Victor Vasarely et l’art du mouvement fictif
Victor Vasarely prend le contre-pied des œuvres mouvantes d’Alexandre Calder en ouvrant l’art cinétique à un nouveau champ d’action : celui des œuvres plastiques immobiles qui feignent le mouvement. Il utilise pour ce faire des processus d’illusion psychophysiologiques pour que le spectateur voie en mouvement ce qui ne l’est pas en réalité. Il utilise ainsi des superpositions de feuillets translucides ou colorés qui rendent des effets mouvants comme dans Vega, une toile de 1956 conservée dans une collection particulière et avait été l’un des fleurons de l’exposition “Victor Vasarely” au Centre Pompidou en 2019. Son travail est également qualifié d’art optique ou “Op Art”
Le G.R.A.V.
Le G.R.A.V., le Groupe de Recherche en Arts Visuels est formé par plusieurs artistes liés aux mouvements de l’art optique et de l’art cinétique, qui souhaitaient désacraliser l’art et la figure de l’artiste, arguant que “la capacité à s’émouvoir appartient à tout le monde” (Julio le Parc). Parmi eux, François Morellet, Joël Stein, Yvaral (le fils de Victor Vasarely) et d’autres. Ils tentent de solliciter la vision périphérique des spectateurs, ce qui crée chez le public un sentiment mêlé de curiosité et de dépréciation. En revanche, leur désir de tisser des liens plus forts entre le spectateur et l’œuvre a été loué. Cette volonté les poussera à inciter le public à manipuler les œuvres : Yvaral concevant des sièges basculant aux Tuileries en 1966, Le Parc des dalles mobiles à Montparnasse. Dépassant les recherches sur le mouvement, il s’agit pour ces artistes de fusionner l’art et la vie.
Nicolas Schöffer : cybernétique et musique des couleurs
L’artiste hongrois Nicolas Schöffer (1912-1992) construit quant à lui plusieurs plans dans l’espace, qui servent de réflecteurs, et dont la structure joue comme une sorte d’anamorphose en trois dimensions. Porté par la révolution cybernétique, Schöffer crée des sculptures aux déplacements régulés en fonction des sons, des couleurs et des intensités lumineuses, qui semblent donc se mouvoir selon leur propre initiative.
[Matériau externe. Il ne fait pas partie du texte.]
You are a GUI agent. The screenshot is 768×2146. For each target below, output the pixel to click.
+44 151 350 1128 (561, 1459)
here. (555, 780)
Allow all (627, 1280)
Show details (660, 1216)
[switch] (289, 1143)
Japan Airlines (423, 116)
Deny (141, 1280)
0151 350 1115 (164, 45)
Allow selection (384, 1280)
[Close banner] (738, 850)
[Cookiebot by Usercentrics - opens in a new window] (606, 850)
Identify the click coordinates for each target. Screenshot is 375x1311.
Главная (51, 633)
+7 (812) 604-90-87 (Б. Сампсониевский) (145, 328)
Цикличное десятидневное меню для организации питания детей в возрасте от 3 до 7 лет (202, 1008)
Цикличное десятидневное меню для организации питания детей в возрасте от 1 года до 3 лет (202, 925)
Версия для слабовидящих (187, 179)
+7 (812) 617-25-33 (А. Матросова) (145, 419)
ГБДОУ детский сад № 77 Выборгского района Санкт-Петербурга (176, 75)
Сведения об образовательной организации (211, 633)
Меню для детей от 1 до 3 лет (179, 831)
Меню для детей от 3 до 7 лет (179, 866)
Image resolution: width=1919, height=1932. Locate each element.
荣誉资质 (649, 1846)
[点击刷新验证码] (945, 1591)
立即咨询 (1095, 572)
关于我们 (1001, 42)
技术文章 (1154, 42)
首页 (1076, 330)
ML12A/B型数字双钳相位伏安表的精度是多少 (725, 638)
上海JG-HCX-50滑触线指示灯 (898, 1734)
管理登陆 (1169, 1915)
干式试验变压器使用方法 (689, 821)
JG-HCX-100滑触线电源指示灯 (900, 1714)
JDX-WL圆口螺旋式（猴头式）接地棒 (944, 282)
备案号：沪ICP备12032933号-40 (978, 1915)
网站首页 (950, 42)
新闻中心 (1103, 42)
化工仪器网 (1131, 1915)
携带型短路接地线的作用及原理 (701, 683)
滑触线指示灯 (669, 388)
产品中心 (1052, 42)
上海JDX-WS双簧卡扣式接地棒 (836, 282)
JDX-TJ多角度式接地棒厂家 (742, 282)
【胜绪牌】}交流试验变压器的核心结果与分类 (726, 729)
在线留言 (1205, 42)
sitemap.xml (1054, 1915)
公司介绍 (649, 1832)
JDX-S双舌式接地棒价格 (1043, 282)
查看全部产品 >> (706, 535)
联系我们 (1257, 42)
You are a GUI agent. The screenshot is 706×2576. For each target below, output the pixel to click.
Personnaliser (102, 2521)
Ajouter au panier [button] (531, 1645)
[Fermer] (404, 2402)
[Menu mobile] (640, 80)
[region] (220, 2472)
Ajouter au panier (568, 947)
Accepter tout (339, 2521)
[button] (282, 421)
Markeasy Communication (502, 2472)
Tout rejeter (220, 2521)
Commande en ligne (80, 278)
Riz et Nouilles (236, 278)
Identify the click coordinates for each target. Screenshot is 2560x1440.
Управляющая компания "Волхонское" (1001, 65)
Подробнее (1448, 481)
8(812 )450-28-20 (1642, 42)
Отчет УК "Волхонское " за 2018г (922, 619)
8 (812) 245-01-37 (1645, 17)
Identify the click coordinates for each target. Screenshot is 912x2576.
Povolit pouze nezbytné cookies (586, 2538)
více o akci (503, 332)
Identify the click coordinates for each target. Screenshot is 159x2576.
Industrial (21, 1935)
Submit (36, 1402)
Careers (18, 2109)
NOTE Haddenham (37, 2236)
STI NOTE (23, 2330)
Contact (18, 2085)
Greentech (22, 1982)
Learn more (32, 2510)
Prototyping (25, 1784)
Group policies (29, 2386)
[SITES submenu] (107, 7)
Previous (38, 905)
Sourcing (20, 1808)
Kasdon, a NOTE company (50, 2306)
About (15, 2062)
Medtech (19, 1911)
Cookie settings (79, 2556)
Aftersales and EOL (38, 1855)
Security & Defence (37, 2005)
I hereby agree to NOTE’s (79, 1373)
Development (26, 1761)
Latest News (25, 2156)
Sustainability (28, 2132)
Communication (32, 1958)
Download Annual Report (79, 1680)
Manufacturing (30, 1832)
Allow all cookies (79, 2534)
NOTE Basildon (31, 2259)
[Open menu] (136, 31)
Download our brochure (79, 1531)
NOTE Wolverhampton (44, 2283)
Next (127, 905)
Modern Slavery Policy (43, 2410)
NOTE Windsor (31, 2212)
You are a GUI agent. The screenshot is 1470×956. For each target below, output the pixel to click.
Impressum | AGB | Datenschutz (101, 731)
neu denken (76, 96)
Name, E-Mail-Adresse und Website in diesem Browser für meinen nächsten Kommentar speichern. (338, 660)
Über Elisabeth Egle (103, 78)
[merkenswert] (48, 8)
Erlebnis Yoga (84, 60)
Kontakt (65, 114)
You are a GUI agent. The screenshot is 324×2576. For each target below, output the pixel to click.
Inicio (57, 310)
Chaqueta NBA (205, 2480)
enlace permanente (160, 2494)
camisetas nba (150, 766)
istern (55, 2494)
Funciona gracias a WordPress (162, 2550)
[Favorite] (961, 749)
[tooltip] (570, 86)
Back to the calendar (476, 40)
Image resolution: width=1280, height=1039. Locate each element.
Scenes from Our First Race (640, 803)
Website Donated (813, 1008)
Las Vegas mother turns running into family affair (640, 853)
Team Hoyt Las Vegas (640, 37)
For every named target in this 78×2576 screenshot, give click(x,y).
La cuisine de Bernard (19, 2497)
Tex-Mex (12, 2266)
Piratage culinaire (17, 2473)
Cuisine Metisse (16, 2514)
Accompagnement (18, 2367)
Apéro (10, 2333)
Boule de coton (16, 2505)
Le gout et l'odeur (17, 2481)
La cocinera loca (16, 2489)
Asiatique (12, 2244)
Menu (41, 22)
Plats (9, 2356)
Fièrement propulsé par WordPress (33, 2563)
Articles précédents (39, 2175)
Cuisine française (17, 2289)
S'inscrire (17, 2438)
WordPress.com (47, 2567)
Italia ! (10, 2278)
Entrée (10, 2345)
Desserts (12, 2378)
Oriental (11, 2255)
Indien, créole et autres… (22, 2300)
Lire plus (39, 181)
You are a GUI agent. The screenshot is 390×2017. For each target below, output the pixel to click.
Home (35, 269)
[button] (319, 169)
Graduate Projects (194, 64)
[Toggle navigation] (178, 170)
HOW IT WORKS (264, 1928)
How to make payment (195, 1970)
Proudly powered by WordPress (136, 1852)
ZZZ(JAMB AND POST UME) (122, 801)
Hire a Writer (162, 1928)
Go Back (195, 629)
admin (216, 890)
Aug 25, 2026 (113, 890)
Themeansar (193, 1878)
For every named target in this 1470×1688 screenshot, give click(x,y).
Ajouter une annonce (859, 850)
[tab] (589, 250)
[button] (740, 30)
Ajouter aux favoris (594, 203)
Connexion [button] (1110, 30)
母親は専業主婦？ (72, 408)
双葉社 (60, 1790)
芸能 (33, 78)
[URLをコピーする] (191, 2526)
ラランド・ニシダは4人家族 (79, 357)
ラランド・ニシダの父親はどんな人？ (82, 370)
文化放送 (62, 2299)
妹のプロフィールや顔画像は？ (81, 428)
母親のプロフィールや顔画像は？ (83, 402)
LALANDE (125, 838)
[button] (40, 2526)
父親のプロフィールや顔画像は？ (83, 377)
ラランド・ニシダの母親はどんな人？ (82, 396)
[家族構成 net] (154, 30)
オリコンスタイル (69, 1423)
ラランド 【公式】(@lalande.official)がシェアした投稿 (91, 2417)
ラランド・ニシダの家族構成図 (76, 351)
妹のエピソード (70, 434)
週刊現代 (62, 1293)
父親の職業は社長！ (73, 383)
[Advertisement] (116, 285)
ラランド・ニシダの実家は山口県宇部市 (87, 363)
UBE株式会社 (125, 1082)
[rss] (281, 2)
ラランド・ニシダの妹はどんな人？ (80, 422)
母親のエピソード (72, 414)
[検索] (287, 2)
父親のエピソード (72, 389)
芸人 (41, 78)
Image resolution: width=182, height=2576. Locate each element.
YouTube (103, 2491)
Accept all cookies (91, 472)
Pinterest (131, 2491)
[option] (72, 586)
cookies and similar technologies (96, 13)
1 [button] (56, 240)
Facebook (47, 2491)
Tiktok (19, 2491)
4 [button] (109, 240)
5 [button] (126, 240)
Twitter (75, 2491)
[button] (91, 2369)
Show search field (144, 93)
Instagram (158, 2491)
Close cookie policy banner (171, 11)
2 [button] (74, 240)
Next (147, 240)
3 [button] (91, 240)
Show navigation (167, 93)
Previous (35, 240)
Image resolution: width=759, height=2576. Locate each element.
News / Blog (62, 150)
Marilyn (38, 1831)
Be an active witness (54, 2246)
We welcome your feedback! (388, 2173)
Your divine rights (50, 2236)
En 1961, il conçoit la Tour cybernétique de Liège, une œuvre monumentale équipée de microphones, de capteurs de lumière, d’un hygromètre et d’un anémomètre (mesurant la pression du vent), qui tous collectaient des données. Après l’analyse de ces données, la tour les traduisait par le mouvement de ses plaques polies, par des jeux de lumière et par des séquences sonores, ayant même la possibilité d’innover de manière aléatoire dans les mouvements. Cette œuvre lumino-cinétique était désactivée, faute d’entretien, dans les années 70, puis profondément restaurée. Elle a été réinaugurée en 2016.